*WORK ITEM*. Could every entry be set down once more, exactly as given?

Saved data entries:
#####

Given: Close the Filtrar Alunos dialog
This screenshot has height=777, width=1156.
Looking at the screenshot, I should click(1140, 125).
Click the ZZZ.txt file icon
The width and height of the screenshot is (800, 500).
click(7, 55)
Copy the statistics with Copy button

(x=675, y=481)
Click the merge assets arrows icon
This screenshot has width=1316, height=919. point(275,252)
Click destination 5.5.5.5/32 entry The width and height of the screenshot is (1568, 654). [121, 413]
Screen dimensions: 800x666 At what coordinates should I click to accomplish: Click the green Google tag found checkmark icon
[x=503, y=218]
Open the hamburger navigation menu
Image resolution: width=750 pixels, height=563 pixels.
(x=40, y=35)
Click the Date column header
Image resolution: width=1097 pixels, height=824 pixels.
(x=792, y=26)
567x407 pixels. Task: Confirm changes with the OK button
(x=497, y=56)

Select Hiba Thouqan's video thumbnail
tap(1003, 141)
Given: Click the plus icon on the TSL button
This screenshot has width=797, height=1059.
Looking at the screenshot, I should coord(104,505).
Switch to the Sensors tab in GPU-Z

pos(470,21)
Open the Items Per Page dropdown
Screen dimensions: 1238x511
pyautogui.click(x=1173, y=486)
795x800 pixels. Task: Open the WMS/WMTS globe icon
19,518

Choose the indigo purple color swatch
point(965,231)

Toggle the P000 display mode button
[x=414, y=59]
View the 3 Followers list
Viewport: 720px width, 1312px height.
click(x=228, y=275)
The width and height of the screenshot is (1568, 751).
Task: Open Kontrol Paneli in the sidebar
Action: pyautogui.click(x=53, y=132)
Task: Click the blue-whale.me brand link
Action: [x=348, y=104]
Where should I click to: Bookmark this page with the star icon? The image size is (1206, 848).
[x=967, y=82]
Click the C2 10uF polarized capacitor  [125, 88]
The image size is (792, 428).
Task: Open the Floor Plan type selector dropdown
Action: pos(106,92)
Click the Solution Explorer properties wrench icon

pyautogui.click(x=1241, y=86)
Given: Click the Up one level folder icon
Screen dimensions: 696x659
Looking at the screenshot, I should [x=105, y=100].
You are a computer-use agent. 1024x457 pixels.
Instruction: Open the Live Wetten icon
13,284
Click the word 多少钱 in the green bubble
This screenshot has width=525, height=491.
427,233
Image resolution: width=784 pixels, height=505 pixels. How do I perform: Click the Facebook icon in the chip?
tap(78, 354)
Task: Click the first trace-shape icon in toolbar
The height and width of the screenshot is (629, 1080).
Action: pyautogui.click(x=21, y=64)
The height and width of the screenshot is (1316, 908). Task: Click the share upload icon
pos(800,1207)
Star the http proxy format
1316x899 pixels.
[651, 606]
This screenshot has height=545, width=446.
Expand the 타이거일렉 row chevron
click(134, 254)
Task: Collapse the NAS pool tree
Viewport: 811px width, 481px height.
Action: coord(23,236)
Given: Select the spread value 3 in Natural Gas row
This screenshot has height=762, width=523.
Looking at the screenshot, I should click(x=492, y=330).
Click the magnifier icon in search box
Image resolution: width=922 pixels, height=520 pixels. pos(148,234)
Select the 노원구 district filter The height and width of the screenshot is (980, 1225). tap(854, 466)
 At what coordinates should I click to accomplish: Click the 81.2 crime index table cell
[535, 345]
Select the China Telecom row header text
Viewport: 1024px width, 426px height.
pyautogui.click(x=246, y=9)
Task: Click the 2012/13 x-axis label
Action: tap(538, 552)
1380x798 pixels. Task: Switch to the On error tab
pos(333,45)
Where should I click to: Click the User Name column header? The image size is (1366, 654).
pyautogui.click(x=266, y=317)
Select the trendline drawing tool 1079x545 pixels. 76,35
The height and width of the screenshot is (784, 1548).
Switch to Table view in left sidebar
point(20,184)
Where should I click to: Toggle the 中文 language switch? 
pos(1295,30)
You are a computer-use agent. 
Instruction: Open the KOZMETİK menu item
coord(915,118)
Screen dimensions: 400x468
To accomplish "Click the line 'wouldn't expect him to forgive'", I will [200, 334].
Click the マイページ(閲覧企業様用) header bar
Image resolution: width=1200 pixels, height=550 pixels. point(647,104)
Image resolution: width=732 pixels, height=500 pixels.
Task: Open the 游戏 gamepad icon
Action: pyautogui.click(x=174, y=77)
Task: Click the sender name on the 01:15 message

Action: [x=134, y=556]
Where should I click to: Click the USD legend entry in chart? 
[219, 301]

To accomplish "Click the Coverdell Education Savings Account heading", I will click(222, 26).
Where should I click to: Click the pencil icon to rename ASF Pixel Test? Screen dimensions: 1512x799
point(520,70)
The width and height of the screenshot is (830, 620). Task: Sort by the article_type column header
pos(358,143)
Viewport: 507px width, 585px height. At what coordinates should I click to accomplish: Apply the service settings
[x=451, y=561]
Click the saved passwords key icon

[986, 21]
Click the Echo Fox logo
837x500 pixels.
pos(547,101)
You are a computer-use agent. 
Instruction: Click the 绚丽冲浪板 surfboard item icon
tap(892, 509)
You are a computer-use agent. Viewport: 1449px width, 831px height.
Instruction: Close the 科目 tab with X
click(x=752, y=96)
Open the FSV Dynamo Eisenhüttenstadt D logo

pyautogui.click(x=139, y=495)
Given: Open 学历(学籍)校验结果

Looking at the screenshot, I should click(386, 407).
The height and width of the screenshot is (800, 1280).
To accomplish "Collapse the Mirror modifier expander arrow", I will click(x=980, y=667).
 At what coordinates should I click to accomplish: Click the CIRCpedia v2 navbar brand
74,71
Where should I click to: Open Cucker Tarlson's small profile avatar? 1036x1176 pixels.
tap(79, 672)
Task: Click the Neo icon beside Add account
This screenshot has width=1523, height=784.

#####

*COMPLETED TASK*.
Given: Close the Filtrar Alunos dialog
This screenshot has height=777, width=1156.
Looking at the screenshot, I should click(1140, 125).
Click the ZZZ.txt file icon
The width and height of the screenshot is (800, 500).
click(7, 55)
Copy the statistics with Copy button

(x=675, y=481)
Click the merge assets arrows icon
This screenshot has width=1316, height=919. point(275,252)
Click destination 5.5.5.5/32 entry The width and height of the screenshot is (1568, 654). [121, 413]
Screen dimensions: 800x666 At what coordinates should I click to accomplish: Click the green Google tag found checkmark icon
[x=503, y=218]
Open the hamburger navigation menu
Image resolution: width=750 pixels, height=563 pixels.
(x=40, y=35)
Click the Date column header
Image resolution: width=1097 pixels, height=824 pixels.
(x=792, y=26)
567x407 pixels. Task: Confirm changes with the OK button
(x=497, y=56)

Select Hiba Thouqan's video thumbnail
tap(1003, 141)
Given: Click the plus icon on the TSL button
This screenshot has width=797, height=1059.
Looking at the screenshot, I should coord(104,505).
Switch to the Sensors tab in GPU-Z

pos(470,21)
Open the Items Per Page dropdown
Screen dimensions: 1238x511
pyautogui.click(x=1173, y=486)
795x800 pixels. Task: Open the WMS/WMTS globe icon
19,518

Choose the indigo purple color swatch
point(965,231)

Toggle the P000 display mode button
[x=414, y=59]
View the 3 Followers list
Viewport: 720px width, 1312px height.
click(x=228, y=275)
The width and height of the screenshot is (1568, 751).
Task: Open Kontrol Paneli in the sidebar
Action: pyautogui.click(x=53, y=132)
Task: Click the blue-whale.me brand link
Action: [x=348, y=104]
Where should I click to: Bookmark this page with the star icon? The image size is (1206, 848).
[x=967, y=82]
Click the C2 10uF polarized capacitor  [125, 88]
The image size is (792, 428).
Task: Open the Floor Plan type selector dropdown
Action: pos(106,92)
Click the Solution Explorer properties wrench icon

pyautogui.click(x=1241, y=86)
Given: Click the Up one level folder icon
Screen dimensions: 696x659
Looking at the screenshot, I should [x=105, y=100].
You are a computer-use agent. 1024x457 pixels.
Instruction: Open the Live Wetten icon
13,284
Click the word 多少钱 in the green bubble
This screenshot has width=525, height=491.
427,233
Image resolution: width=784 pixels, height=505 pixels. How do I perform: Click the Facebook icon in the chip?
tap(78, 354)
Task: Click the first trace-shape icon in toolbar
The height and width of the screenshot is (629, 1080).
Action: pyautogui.click(x=21, y=64)
The height and width of the screenshot is (1316, 908). Task: Click the share upload icon
pos(800,1207)
Star the http proxy format
1316x899 pixels.
[651, 606]
This screenshot has height=545, width=446.
Expand the 타이거일렉 row chevron
click(134, 254)
Task: Collapse the NAS pool tree
Viewport: 811px width, 481px height.
Action: coord(23,236)
Given: Select the spread value 3 in Natural Gas row
This screenshot has height=762, width=523.
Looking at the screenshot, I should click(x=492, y=330).
Click the magnifier icon in search box
Image resolution: width=922 pixels, height=520 pixels. pos(148,234)
Select the 노원구 district filter The height and width of the screenshot is (980, 1225). tap(854, 466)
 At what coordinates should I click to accomplish: Click the 81.2 crime index table cell
[535, 345]
Select the China Telecom row header text
Viewport: 1024px width, 426px height.
pyautogui.click(x=246, y=9)
Task: Click the 2012/13 x-axis label
Action: tap(538, 552)
1380x798 pixels. Task: Switch to the On error tab
pos(333,45)
Where should I click to: Click the User Name column header? The image size is (1366, 654).
pyautogui.click(x=266, y=317)
Select the trendline drawing tool 1079x545 pixels. 76,35
The height and width of the screenshot is (784, 1548).
Switch to Table view in left sidebar
point(20,184)
Where should I click to: Toggle the 中文 language switch? 
pos(1295,30)
You are a computer-use agent. 
Instruction: Open the KOZMETİK menu item
coord(915,118)
Screen dimensions: 400x468
To accomplish "Click the line 'wouldn't expect him to forgive'", I will [200, 334].
Click the マイページ(閲覧企業様用) header bar
Image resolution: width=1200 pixels, height=550 pixels. point(647,104)
Image resolution: width=732 pixels, height=500 pixels.
Task: Open the 游戏 gamepad icon
Action: pyautogui.click(x=174, y=77)
Task: Click the sender name on the 01:15 message

Action: [x=134, y=556]
Where should I click to: Click the USD legend entry in chart? 
[219, 301]

To accomplish "Click the Coverdell Education Savings Account heading", I will click(222, 26).
Where should I click to: Click the pencil icon to rename ASF Pixel Test? Screen dimensions: 1512x799
point(520,70)
The width and height of the screenshot is (830, 620). Task: Sort by the article_type column header
pos(358,143)
Viewport: 507px width, 585px height. At what coordinates should I click to accomplish: Apply the service settings
[x=451, y=561]
Click the saved passwords key icon

[986, 21]
Click the Echo Fox logo
837x500 pixels.
pos(547,101)
You are a computer-use agent. 
Instruction: Click the 绚丽冲浪板 surfboard item icon
tap(892, 509)
You are a computer-use agent. Viewport: 1449px width, 831px height.
Instruction: Close the 科目 tab with X
click(x=752, y=96)
Open the FSV Dynamo Eisenhüttenstadt D logo

pyautogui.click(x=139, y=495)
Given: Open 学历(学籍)校验结果

Looking at the screenshot, I should click(386, 407).
The height and width of the screenshot is (800, 1280).
To accomplish "Collapse the Mirror modifier expander arrow", I will click(x=980, y=667).
 At what coordinates should I click to accomplish: Click the CIRCpedia v2 navbar brand
74,71
Where should I click to: Open Cucker Tarlson's small profile avatar? 1036x1176 pixels.
tap(79, 672)
Task: Click the Neo icon beside Add account
This screenshot has width=1523, height=784.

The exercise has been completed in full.